Except, that is, for all newly built streets! The data has a flag to indicate if a property is being sold for the first time or not. With this data it should be possible to identify streets where all the properties contained in the LRPP data have this flag set to yes for their earliest sale date.

After a couple of false starts I have found a reasonable compromise means of doing this. Apart from getting my algorithms to be too coarse or too fine, the biggest problem is that this flag is not particularly reliable. It may be set to yes for properties which had never been formally registered with the Land Registry (i.e., ones which had not been sold in the last 50 years or so), but some new build properties clearly have the wrong flag. I have therefore set my selection criteria for 80% of the earliest sales being 'newbuild' properties.

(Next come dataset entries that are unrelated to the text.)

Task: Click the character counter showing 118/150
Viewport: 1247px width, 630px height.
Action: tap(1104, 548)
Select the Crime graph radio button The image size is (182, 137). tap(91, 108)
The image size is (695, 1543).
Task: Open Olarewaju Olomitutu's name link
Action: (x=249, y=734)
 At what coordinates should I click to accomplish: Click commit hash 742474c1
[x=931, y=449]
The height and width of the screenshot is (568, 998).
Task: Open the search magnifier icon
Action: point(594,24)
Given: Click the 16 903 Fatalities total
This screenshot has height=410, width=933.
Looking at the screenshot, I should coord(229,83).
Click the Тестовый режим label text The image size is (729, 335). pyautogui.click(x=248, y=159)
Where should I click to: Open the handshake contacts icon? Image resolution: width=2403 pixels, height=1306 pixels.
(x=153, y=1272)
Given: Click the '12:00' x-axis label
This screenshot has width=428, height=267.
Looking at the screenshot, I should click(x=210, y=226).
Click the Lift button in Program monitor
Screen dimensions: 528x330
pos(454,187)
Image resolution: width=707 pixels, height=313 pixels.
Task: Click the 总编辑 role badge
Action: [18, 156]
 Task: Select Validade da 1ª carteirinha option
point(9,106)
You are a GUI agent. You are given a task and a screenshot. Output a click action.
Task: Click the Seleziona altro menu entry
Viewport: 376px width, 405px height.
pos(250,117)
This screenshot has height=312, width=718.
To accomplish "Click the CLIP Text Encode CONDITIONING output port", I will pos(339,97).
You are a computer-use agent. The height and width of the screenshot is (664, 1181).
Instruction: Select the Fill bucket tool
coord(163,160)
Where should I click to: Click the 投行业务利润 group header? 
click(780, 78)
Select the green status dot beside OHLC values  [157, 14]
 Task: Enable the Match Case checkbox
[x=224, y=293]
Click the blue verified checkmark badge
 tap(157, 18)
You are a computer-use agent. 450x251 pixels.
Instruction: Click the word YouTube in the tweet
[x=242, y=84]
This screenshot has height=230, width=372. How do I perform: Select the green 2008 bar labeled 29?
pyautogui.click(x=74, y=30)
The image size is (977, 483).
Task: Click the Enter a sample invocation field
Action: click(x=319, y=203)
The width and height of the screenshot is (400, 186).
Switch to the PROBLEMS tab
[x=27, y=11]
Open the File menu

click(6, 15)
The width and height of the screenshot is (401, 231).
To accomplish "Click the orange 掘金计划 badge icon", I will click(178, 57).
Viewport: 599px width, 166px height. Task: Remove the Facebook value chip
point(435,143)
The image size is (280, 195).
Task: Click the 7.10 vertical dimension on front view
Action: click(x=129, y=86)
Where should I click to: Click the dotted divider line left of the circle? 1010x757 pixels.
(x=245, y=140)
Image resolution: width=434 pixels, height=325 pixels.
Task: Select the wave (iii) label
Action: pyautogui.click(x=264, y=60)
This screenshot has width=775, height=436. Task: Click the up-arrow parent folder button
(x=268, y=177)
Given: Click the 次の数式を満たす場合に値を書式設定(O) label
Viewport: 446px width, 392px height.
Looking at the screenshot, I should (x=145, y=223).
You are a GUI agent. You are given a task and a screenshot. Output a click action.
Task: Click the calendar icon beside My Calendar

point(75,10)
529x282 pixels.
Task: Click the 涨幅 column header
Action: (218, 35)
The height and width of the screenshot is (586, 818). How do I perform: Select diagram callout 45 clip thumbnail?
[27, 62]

I used postcodes to localise the data, but there is enough information in the data to do it on the basis of local authority districts and placenames. The complication is that these reflect the local government organisation pertaining at the time of sale. Using postcode centroids to reduce the number of possible streetname matches was just easier. I then matched the streetname in the LRPP data to OpenStreetMap named highways and it is the latter data which are mapped above.

The advantage of looking at new roads is that all housenumbers should appear in the data and with judicious assumptions (based on arriving at the road from the centre of its named locality: odds on left, evens on right for longer roads; numbering running clockwise of shorter roads without an exit) it is possible to assign housenumbers without a ground survey. Some additional data in the LRPP can help too: the type of house (detached, semi-detached, terrace, flat) is indicated, and, naturally, its price.

I tried this out for a road in Send Marsh, Surrey, built since I last lived there: Danesfield. Unfortunately I can't remember what was there before.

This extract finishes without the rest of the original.